No he venido aquí a buscarlo a usted, pero ahora que ya lo he encontrado… creo que puedo ayudarlo. A publicitar su mensaje, por ejemplo. A dar a conocer al mundo su discurso…

Antes de que Fowler pudiera decir algo, otra voz surgió de la oscuridad.

Me temo que no nos lo podemos permitir.

Kaitlyn no podía ver al recién llegado, ya que permanecía oculto en el bosque detrás de Fowler, pero había algo extrañamente familiar en su voz. La había oído antes. Pensó que si aquel hombre la conocía de algo, tal vez pudiera ayudarla…

¿Quién es usted? —inquirió, incapaz de disimular un tono de desesperación.

Eso no importa.
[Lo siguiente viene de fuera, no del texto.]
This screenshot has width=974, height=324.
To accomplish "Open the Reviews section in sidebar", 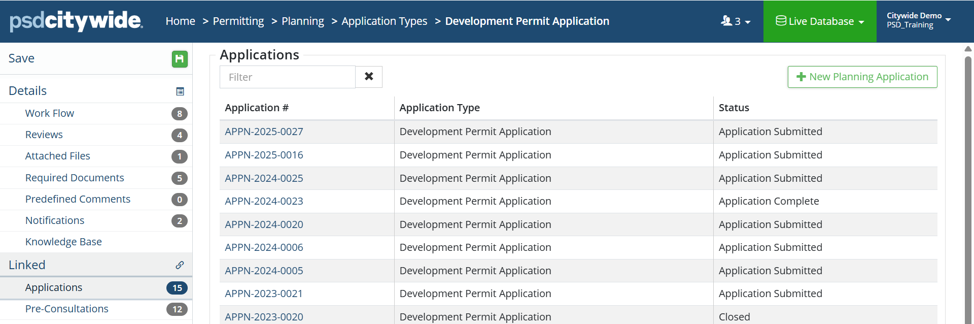I will 44,135.
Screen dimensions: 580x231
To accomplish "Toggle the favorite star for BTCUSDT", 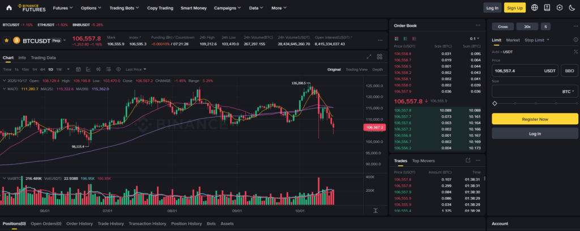I will click(x=6, y=40).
Parece que te has topado de bruces con el reportaje del siglo, ¿verdad? Es una lástima que no puedas vivir para escribirlo. Créeme que lo siento, pero éstos son tiempos de sacrificio. Nuestra causa es demasiado importante para arriesgarla.

Kaitlyn se encogió por dentro al escuchar aquellas palabras.

Mátala rápido —ordenó el desconocido a Fowler—. Que tus hombres se deshagan de los dos cuerpos y limpien completamente la cabaña.

Lo que tú digas. Tú mandas —«pero sólo por el momento», parecía implicar el tono levemente desdeñoso de Fowler—. ¡Por la Causa! —gritó, triunfal.

¡Por la sagrada causa! —repitió su compañero.

Fowler alzó su arma, pero justo antes de que apretara el gatillo, el suelo cedió bajo los pies de Kaitlyn. Reblandecido por la lluvia, el borde del cañón empezó a desmoronarse, arrastrándola consigo.

Kaitlyn chilló en el instante en que la bala pasó casi rozándole una mejilla… antes de precipitarse al vacío.